Standing on the margin of the land where it met the dark salt water, we felt sudden empathy for the many who turned to Cayce as a last medical resort, an outrageous possibility just on the edge of sanity. Most people approached him, by mail or phone, in grave illness or injury. They brought their pain-battered bodies before him for much more than a colorful reading in an exotic trance. He was often their last chance, after they had trudged down medical corridors to the brink of death, as near as we were to the ocean’s drop-off from the beach. They sought his aid stripped of their defenses, like patients unashamed in plain hospital gowns. The cases reported in the biography and told to us by friends were mostly people writing to him at his seacoast town, at the far edge of reality, “Mr. Cayce, can you help me?”
Near the appointed hour we turned from the ocean and walked to the Cayce home, just blocks from our inn.
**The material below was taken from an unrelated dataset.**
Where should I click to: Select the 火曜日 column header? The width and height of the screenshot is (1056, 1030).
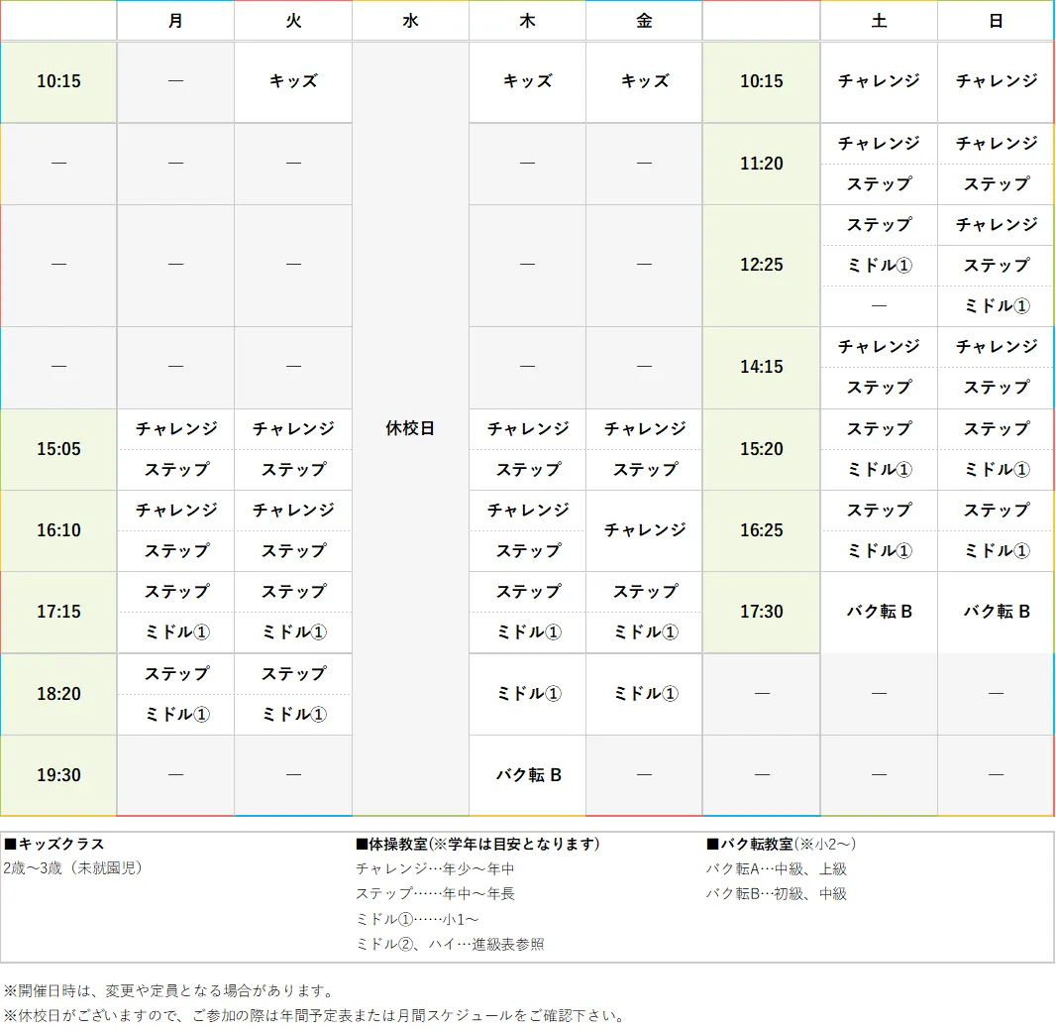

In the dark, softened only by glimmers from passing cars, we found it across the street from the low and modest Star of the Sea Catholic Church. What we could make out was an ample frame home with an enclosed side porch and shingled exterior. An attached annex had to be the office area for what a small sign identified as the association with the long name. The Cayces were waiting for us, together with Cayce’s secretary for twenty years, Gladys Davis. They welcomed us cordially into their longish living room with a fireplace at one end. The furnishings around us were pleasant but not pretentious: a couch, a plain carpet, overstuffed chairs, a waist-high console radio, wooden floor lamps with large shades, and end tables joined by a magazine rack for Collier’s and the Saturday Evening Post. These could have come from the home of almost any of our middle-class relatives—schoolteachers, a librarian, a real estate agent, a game warden, a produce distributor. As we settled down to talk in this unremarkable setting, I tried to assess the people we had traveled so far to see. These were to be our guides to a region of the mind and spirit which most of our friends and relatives thought did not even exist.
Cayce was tall, in the six-foot range, with a body that combined firmness with rounded contours. His figure was spare but not thin, and his shoulders slightly sloped. He seemed to move economically, as was fitting for a man in his mid-sixties, yet he carried himself with dignity and confidence. He was cordial, but he had a touch of reserve associated with Southern graces, familiar from a part of my boyhood spent in Kentucky. It was appropriate from this background for him to be addressed by all but his family—even by his secretary—as Mr. Cayce, just as he called her Miss Gladys. His large and full mouth smiled easily and commanded his face, with its slightly receding yet well-defined chin and his hairline yielding space to age. His gaze was level and steady behind his rimless glasses, and his hair combed flat gave him a composed and thoughtful appearance. I noticed how large his ears were and recalled that such ears were a mark of spirituality in Buddhist traditions. His gestures were not expansive, but he put us at ease by the relaxed way he smoked frequent cigarettes and leaned back in his chair, as well as by taking the lead in conversation. He did not appear to study us unduly nor try to impress us. There was a prompt responsiveness in his dignified facial expressions, and he held the center of attention when he spoke. Within his low-key manner there seemed to be a high-strung man who did not miss much, with an abundance of natural bearing and charm, sufficient to reassure even suspicious inquirers if he chose. His speech was measured, not hurried, and clearly Southern. Only a few colloquialisms suggested limits to his formal education, by contrast with his ample working vocabulary.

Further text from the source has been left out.